There was an angry man in front of the church, throwing pieces of bread at a dog. He was blocking the entrance for me, shouting at me that I was a ‘dirty woman’. I remember standing there, feeling totally miserable and upset, and there was nothing I could do about it. There was no one else in the proximity to help me to enter the church. At some point even the birds stopped singing, when the main shouted at me again: ‘Go away, you! Go away!’ And I walked away, crying and eventually reached my apartment, and the next day, my mother arrived from the UK, put on me on the plane and brought me to Sheffield, where we called emergency services and I was admitted to a psychiatric hospital in Sheffield.

As for all other mental services in the Western hemisphere, they weren’t interested in my experience in a psychosis. They were only interested in symptoms of an illness, the fact that I could hear things and see visions. For them they were delusions.

But for me they had meaning. I have been thinking about it for a long time. I do accept the fact that I have vulnerability to psychoses, and the fact that I need to take psychiatric medication probably for the rest of my life, but I can’t accept that what I see and hear in my ‘psychosis’ are things that are purely due to my brain activity. Yes, there was an angry man in front of the church in Brussels, and he could have been the devil. Why not, especially when you happen to be a Christian (like me) and believe in God and what is written in the Bible? It clearly says that devil is real, and I saw him several times in my life. What if my psychoses are just deeply religious experiences on my part?
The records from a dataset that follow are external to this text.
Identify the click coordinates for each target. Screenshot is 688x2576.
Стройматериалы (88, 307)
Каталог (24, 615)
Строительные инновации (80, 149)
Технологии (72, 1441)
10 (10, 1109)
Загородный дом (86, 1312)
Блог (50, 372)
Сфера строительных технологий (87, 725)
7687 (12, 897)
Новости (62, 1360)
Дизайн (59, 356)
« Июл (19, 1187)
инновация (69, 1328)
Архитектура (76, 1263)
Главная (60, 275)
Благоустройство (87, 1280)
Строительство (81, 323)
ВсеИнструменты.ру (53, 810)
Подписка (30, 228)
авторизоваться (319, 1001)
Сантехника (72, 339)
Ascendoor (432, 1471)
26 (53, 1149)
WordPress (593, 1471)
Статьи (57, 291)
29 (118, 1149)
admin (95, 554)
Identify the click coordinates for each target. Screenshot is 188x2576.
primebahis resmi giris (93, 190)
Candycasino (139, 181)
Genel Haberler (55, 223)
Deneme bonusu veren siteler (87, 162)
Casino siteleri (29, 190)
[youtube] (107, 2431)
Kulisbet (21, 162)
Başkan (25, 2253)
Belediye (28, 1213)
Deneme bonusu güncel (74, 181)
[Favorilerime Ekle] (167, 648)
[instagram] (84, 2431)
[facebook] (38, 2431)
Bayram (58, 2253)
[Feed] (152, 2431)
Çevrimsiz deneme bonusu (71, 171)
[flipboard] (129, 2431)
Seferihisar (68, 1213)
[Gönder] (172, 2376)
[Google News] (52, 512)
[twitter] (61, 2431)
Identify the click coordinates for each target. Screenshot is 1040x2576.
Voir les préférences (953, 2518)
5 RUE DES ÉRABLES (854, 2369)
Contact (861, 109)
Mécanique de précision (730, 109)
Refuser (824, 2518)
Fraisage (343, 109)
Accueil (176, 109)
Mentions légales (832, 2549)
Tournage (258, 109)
But psychiatry, twenty years ago or now, denies me the possibility to find some meaning. Their reasoning is based purely in a bio-medical model, and while I agree that in some cases, medication is really needed (I do need it), I don’t agree with diagnoses and I don’t agree that it’s a chronic mental illness. I am not ill in between my psychoses. I lead a very active life. I moved between countries, I work almost full-time, I raise a son, take care of my home and my cat.

Last time I was in a psychosis, I felt I was Jesus Christ. It’s considered, of course, as delusion of grandeur by psychiatry, but when I dug deeper into my own understanding of it and analysed as to why I had felt that way, I discovered that when one believes in Jesus, one can become one, by embracing what he stands for and represents. I want to do something good for the world when I am in such as state (psychosis). I want to do some nice things for humanity. But the psychiatrists, then (twenty years ago) and now, remain totally inflexible in terms of what a patient tells them. They simply prescribe me some more medication, and look at it as an illness.

For me, such an approach is damaging. It takes away my agency. I don’t feel schizophrenic, or bipolar, or suffering from schizo-affective disorder (I received all these labels during the twenty years that I have dealt with psychiatry). I don’t feel that I am sick. I feel that I have access to some parallel reality, where God is present, and so is the devil, and where I sometimes hear the voice. I hear the voice of God.

I heard some voices, and they were magnificent. It isn’t an illness, but a spiritual gift.